I AM writing this with the most appalling, head-thumping, dry-mouthed, revolting, serves-me-right hangover. Or `hanging over', as my young son always has it. `No. Sorry. Mummy can't come to the phone. She is in bed with a hanging over.'

`Darling, couldn't you just say mummy isn't available, and will call back later?' `OK.'

`Good.'

`Sorry. Mummy isn't available. She's in bed with a hanging over. I had to get my own breakfast and everything. I had crisps.'

Anyway, where is all this taking us? Well, some way into the piece, as it happens, which is good because, with my head going thumpthump-bang as it is, I need to get this over with quite quickly today, and certainly by 2 p.m., so that I can lie on the sofa in a wan, hung-over, self-pitying kind of way and watch Open House with Gloria Hunniford. I particularly adore Gloria's biting line of questioning with her celebrity guests: `So, Les Dennis, what makes you so talented, do you think? Were you born with it?' It's just so immensely cheering and brain-coddling, especially when you have been to the Dorchester Club the night before and are suffering.
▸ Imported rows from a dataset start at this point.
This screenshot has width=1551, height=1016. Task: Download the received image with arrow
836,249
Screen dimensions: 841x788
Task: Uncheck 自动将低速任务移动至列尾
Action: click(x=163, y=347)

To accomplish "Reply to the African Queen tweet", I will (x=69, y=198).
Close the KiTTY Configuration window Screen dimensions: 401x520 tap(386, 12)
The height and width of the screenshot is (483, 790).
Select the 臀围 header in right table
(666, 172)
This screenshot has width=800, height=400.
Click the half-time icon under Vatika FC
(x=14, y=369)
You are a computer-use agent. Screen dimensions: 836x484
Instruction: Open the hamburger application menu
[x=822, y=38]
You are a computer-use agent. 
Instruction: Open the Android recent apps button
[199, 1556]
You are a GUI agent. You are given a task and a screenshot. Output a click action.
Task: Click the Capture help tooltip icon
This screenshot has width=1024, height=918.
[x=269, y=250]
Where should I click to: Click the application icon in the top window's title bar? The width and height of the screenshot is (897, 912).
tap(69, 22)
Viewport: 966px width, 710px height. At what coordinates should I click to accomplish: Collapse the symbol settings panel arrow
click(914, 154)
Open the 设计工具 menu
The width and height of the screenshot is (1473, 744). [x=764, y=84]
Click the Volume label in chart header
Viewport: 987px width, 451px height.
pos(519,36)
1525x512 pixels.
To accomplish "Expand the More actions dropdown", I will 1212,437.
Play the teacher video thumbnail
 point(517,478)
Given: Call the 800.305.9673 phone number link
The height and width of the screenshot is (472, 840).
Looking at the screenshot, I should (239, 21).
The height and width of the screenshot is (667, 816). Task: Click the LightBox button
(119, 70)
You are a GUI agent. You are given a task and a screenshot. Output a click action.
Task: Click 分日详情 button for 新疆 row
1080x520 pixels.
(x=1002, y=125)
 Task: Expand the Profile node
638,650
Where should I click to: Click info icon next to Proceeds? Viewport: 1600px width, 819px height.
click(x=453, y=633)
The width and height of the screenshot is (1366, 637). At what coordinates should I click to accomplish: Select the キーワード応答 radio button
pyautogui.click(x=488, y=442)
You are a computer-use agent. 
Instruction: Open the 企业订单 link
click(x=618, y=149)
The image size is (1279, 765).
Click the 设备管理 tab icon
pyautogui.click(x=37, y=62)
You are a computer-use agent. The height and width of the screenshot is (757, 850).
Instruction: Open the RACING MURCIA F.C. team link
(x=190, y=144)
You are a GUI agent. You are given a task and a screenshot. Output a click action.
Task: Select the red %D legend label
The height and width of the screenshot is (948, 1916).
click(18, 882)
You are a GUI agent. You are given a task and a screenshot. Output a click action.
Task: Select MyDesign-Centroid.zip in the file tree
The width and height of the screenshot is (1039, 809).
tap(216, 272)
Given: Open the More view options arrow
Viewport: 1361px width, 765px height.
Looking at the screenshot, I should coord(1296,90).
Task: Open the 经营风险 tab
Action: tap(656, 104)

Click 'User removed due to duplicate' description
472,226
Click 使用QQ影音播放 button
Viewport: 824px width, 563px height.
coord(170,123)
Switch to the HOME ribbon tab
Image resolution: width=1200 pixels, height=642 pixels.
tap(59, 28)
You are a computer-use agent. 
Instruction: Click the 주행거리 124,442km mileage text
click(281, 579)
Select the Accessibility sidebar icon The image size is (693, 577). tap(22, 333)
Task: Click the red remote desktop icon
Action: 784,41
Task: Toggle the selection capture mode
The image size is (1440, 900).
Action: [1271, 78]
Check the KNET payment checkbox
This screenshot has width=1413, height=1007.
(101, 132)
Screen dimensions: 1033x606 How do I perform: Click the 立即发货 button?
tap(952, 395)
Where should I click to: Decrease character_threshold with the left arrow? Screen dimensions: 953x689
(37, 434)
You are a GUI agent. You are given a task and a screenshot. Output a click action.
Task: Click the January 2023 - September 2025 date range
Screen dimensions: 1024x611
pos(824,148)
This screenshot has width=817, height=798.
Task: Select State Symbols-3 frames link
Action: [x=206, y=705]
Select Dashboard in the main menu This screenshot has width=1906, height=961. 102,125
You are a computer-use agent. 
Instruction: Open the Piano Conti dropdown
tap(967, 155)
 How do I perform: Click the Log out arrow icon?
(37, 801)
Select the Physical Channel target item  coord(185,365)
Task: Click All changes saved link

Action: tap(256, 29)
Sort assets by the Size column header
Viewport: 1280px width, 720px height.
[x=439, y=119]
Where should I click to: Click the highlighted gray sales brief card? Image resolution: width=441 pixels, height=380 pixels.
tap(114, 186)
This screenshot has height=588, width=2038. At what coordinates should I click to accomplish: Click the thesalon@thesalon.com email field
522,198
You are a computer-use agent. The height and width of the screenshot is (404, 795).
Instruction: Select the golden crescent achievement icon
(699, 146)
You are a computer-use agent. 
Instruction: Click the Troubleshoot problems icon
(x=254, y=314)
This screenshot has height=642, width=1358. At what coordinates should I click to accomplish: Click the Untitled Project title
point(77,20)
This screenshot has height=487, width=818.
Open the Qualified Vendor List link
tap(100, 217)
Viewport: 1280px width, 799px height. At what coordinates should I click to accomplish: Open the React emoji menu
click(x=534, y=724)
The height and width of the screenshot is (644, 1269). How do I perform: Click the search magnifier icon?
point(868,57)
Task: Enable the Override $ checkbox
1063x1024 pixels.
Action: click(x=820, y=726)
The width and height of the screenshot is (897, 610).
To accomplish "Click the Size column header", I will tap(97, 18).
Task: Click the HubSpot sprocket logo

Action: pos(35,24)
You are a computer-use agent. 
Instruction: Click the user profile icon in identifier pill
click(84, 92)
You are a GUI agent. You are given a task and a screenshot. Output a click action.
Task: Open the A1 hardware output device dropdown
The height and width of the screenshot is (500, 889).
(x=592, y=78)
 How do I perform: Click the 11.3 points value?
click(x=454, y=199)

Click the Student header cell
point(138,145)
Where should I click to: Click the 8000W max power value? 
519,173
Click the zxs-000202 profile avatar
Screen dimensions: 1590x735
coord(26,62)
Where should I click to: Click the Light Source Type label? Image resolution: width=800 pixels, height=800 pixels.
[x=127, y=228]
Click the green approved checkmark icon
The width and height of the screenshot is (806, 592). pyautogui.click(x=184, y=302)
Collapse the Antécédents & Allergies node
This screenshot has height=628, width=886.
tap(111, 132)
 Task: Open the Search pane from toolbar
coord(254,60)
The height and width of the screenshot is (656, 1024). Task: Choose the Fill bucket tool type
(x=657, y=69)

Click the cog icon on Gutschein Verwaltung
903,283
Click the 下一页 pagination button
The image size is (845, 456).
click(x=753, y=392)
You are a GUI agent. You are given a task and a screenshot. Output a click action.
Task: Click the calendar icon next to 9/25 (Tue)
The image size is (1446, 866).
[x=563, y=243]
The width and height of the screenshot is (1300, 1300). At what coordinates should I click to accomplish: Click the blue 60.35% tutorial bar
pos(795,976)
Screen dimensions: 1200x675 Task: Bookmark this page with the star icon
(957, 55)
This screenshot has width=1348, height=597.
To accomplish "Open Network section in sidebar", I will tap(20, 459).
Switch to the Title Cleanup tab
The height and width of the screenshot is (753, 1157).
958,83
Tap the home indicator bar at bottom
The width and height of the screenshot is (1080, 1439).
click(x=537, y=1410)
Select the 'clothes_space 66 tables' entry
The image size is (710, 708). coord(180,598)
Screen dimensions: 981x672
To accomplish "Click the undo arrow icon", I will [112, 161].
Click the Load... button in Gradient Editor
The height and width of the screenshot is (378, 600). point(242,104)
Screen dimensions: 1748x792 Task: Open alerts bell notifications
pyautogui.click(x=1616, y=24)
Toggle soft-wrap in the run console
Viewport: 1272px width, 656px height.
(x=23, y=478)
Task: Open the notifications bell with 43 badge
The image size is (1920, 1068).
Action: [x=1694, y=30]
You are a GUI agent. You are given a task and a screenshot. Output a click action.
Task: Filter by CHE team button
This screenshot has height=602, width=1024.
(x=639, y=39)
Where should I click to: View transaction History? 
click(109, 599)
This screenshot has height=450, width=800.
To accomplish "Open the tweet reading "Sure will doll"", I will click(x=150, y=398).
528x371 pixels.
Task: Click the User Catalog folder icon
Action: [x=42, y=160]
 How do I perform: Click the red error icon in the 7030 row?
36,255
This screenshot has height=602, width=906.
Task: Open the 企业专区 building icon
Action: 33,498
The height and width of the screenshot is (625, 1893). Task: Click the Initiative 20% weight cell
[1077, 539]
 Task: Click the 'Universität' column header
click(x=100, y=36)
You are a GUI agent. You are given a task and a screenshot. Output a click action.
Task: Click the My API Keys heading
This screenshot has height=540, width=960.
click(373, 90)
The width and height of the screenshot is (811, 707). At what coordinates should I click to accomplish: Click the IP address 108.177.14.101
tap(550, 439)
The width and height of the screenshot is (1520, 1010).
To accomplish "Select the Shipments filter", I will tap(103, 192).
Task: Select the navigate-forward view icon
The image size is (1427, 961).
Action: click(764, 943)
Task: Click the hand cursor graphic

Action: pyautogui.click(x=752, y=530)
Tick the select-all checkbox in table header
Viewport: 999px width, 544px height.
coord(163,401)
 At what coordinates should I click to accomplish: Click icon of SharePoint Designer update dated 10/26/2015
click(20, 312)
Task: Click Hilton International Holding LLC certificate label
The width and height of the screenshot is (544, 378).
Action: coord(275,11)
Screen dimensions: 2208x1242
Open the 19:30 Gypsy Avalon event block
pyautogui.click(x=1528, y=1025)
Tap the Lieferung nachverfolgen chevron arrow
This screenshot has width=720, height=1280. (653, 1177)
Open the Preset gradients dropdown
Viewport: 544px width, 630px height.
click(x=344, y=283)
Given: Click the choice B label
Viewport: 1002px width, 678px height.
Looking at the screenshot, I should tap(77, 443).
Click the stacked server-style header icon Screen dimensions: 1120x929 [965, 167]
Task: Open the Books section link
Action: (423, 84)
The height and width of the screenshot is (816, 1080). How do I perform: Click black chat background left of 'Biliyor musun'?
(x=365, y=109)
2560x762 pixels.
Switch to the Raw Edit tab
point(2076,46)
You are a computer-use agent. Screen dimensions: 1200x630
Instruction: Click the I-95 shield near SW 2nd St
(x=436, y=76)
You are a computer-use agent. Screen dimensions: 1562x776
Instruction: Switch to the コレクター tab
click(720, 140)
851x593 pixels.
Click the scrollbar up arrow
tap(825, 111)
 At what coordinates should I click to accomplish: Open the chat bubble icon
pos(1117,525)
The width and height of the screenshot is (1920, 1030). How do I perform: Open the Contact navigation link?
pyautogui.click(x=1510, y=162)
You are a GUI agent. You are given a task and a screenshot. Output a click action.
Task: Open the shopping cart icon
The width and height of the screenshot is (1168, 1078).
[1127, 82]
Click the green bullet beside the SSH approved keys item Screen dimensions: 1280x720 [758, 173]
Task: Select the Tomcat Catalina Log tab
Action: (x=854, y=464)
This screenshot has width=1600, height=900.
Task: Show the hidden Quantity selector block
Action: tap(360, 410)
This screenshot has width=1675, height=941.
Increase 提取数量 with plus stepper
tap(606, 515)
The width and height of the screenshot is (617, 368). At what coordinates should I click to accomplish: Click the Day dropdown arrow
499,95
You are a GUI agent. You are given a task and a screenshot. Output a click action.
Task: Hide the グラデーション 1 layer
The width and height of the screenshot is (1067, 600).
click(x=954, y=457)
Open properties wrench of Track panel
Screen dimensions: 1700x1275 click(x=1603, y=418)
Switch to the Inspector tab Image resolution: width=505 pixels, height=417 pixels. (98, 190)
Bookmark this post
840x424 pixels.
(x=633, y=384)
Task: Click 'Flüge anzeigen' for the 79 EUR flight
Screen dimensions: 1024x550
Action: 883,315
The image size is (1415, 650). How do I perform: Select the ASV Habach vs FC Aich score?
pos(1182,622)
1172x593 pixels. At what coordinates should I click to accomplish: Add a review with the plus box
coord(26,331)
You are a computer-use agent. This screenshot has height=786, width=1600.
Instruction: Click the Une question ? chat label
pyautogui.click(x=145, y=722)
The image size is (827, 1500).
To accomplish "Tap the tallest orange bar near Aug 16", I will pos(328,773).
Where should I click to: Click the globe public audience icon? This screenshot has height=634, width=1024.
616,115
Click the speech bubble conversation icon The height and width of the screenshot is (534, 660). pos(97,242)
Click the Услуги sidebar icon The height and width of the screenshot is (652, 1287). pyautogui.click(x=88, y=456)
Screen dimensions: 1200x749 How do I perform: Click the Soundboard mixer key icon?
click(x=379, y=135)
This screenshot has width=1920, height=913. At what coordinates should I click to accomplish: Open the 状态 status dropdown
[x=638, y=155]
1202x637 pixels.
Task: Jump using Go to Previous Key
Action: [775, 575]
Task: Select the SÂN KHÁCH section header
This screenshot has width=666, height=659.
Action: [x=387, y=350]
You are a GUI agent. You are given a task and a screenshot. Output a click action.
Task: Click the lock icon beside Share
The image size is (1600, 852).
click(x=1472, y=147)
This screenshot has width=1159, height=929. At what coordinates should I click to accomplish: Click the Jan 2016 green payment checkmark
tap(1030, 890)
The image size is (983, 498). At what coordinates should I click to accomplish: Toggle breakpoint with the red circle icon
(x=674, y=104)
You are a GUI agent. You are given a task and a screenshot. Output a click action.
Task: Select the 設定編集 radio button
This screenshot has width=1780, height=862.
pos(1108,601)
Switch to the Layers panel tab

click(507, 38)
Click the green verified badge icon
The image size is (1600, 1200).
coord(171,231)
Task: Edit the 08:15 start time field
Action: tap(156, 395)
Now, why did I go to the Dorchester Club? Do you know, I've no idea. I can't remember. I'll just phone Gina, who came with me, and ask her.

`Gina? Why did we go to the Dorchester Club?'

`Because we wanted to pull rich men.'

`Did we? Why?'

`Because we went to that seminar!'

Oh yes. The seminar. This was given in London last week by Ginie Sayles, the mad Texan woman who wrote the bestseller How to Marry Rich and goes about preaching: `The rich have to marry someone. Why not YOU?' We went, I hasten to add, not because we are sad, shallow gold-diggers but because . . . um . . . oh, all right, we are. It was a good seminar, full of useful, practical advice. `Wear sophisticated clothes,' she said. `Change your name if it's dowdy,' she said. `Get a job in an alcohol- or drug-dependency unit that caters for wealthy people,' she said.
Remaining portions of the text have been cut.